Aspiring businesswoman Katie (Cara Burgess) inherits a massage parlour-cum-brothel from her Uncle Leo (George Skaff), a pimp who got caught trying to blackmail the mafia and was gunned down by mob boss Carlo (Henry Brandon). Determined to re-open the business as a legitimate massage parlour, Katie takes on two friends as partners: sassy secretary Liz (Judith Brown) and accident-prone actress Mo (Rosalind Miles), whom we first glimpse filming a commercial for “Madonna Vaginal Spray” (a gag with a different set of connotations, these days). After some initial misunderstandings with men over what services they do offer, the nimble-fingered ladies soon rake in big bucks. Unfortunately, this does not go unnoticed by Carlo who wants a piece of the action. Reluctant mob lawyer Frank Spinelli (Vince Cannon) tries to get them back in the game, but ends up falling for Katie instead. Meanwhile, dorky cop Buckner (Wade Crosby) sets out to entrap the ladies in a police sting and murderous Carlo is still on the prowl.

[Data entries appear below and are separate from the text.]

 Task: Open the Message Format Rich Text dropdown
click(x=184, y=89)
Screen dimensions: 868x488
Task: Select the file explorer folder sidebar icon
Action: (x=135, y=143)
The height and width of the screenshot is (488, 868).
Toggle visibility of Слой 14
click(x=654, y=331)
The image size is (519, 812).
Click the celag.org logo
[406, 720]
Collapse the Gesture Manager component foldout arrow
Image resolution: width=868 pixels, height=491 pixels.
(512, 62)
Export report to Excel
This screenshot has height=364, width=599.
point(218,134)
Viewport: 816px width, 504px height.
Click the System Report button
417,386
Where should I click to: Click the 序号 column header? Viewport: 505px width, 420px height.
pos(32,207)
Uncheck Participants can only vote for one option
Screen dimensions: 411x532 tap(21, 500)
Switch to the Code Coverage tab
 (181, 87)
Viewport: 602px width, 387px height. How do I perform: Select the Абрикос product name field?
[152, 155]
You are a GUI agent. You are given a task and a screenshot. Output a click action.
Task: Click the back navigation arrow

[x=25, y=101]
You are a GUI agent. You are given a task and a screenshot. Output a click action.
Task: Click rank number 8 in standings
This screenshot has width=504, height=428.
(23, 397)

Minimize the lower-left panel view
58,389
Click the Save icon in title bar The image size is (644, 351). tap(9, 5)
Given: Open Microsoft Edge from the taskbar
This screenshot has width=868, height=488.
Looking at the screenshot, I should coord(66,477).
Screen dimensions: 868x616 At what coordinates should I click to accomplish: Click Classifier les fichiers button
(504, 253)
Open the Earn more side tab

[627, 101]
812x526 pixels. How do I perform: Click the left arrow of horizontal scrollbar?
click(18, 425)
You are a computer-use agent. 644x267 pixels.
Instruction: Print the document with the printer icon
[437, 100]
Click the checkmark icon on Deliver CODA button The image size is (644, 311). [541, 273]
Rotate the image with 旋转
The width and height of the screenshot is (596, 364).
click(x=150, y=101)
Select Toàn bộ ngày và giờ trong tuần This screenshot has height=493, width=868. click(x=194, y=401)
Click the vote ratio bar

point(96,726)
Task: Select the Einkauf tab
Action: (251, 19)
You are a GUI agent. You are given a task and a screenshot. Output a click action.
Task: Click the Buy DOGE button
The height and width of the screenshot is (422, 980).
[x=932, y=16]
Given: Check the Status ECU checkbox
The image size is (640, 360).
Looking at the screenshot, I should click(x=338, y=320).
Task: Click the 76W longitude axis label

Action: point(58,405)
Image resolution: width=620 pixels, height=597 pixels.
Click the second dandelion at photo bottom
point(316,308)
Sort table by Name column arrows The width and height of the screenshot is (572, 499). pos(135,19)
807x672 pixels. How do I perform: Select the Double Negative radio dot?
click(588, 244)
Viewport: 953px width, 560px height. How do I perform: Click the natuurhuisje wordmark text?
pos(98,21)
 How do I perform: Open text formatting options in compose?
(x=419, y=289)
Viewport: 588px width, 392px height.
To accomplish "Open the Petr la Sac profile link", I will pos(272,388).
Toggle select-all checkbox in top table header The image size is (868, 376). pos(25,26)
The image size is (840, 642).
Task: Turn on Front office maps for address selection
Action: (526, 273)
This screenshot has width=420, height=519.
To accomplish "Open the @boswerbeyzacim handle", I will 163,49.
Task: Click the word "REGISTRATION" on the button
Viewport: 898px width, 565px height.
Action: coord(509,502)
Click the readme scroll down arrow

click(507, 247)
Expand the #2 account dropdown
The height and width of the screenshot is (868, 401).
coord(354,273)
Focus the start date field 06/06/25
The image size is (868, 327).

Penned by Gil Lasky, a grindhouse stalwart with Blood and Lace (1971), Mama’s Dirty Girls (1974) and The Night God Screamed (1971) on his resumé, The Manhandlers is an eccentric exploitation stew combining soft-core sex, sitcom silliness and B-movie brutality. It is a strange mix for sure, with the faux feminist subtext and tongue in cheek tone occasionally overshadowed by the odd scene of unpalatably straight sadism as when Carlo’s hulking henchman crushes a hooker to death or batters the rather sweet heroines. For modern feminists the familiar Seventies sexploitation message (take charge of your sexuality and happiness will follow) might sound dubious at best but the plot genuinely does have the heroines take charge and get their men to open up emotionally, leading to happier lives. It also results in a troika of soft-core love scenes set to saccharine Seventies soul ballads, while director Lee Madden indulges in artsy editing and optical effects.
Despite dubious sexual politics the film actually has a fair amount going for it, not least some genuinely likeable characters. As played by the charmingly well-spoken Cara Burgess, Katie emerges an engagingly gutsy, forthright and idealistic heroine while Frank proves a surprisingly sweet-natured and conflicted love interest. Rather than jump into bed, these two lovers first go out on a tandem bike ride! Meanwhile Mo bonds with Elliot (Peter Fitzsimmons), a hopelessly repressed client who insists on keeping his clothes on for the massage, over their mutual failure to conform to African-American stereotypes (he’s scrawny and sucks at sports while she can neither sing nor dance). Gradually, Elliot loses his inhibitions and wins Mo’s affections (“My god, breasts!”). Lastly, lovely exploitation staple Judith Brown lands the film’s strangest sub-plot, posing nude for her body-painting artist boyfriend Gavin (Tom McDonald) who is oddly indifferent to her charms. Gavin’s eventual explanation for why he repeatedly rebuffs her sexual advances (“You know the problem with you sexually liberated chicks? You take all the fun out of the chase!”) encapsulates the confused attitude, something that extends to the finale wherein the mafia turn out to be - hey! - a bunch of stand-up guys after all. It is disappointing that for all the faux feminist posturing, the film resorts to having a bunch of brutal men (and mobsters at that) clean up the mess when really the girls should have been the ones that took a stand.
Madden directs with a penchant for cock-eyed camera angles that invest a certain lunatic energy into proceedings. It is not a classic of the genre along the lines of Summer School Teachers, Candy Stripe Nurses or The Swinging Cheerleaders (1974) but more likeable than most.